• _Extracted data entries_:
/---

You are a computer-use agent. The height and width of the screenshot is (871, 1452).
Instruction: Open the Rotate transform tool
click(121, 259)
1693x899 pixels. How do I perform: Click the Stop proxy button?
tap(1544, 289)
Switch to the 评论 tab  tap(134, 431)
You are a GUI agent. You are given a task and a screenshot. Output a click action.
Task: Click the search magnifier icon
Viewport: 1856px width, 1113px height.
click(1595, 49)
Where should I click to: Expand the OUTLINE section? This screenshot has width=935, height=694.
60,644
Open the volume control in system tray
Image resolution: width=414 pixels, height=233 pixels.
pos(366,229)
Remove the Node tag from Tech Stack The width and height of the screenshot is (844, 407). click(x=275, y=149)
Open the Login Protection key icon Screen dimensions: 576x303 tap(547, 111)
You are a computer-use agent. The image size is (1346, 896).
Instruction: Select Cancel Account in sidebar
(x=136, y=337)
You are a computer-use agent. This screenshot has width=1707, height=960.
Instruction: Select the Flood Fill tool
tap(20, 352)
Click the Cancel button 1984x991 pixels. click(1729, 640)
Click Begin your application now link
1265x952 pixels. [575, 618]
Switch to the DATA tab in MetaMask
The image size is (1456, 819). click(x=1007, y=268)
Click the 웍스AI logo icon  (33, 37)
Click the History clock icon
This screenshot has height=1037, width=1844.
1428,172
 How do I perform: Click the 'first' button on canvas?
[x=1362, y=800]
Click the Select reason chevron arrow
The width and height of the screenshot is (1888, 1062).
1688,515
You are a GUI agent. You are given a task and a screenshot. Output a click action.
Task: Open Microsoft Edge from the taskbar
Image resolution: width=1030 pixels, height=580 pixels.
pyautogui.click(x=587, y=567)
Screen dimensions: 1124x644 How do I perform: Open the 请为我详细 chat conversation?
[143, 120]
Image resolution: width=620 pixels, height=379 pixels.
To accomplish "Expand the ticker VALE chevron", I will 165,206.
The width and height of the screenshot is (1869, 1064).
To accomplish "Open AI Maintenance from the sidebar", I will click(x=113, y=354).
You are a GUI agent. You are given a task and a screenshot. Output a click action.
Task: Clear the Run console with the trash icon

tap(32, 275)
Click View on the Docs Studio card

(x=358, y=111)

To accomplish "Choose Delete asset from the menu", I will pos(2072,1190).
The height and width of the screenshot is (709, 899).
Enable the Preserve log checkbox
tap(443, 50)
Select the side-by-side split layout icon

\---

• _Task item_: What you return should be the lines from the beginning of the records through the one that contains "Switch to the 评论", repeated exactly and with no additions.

• _Exercise response_:
You are a computer-use agent. The height and width of the screenshot is (871, 1452).
Instruction: Open the Rotate transform tool
click(121, 259)
1693x899 pixels. How do I perform: Click the Stop proxy button?
tap(1544, 289)
Switch to the 评论 tab  tap(134, 431)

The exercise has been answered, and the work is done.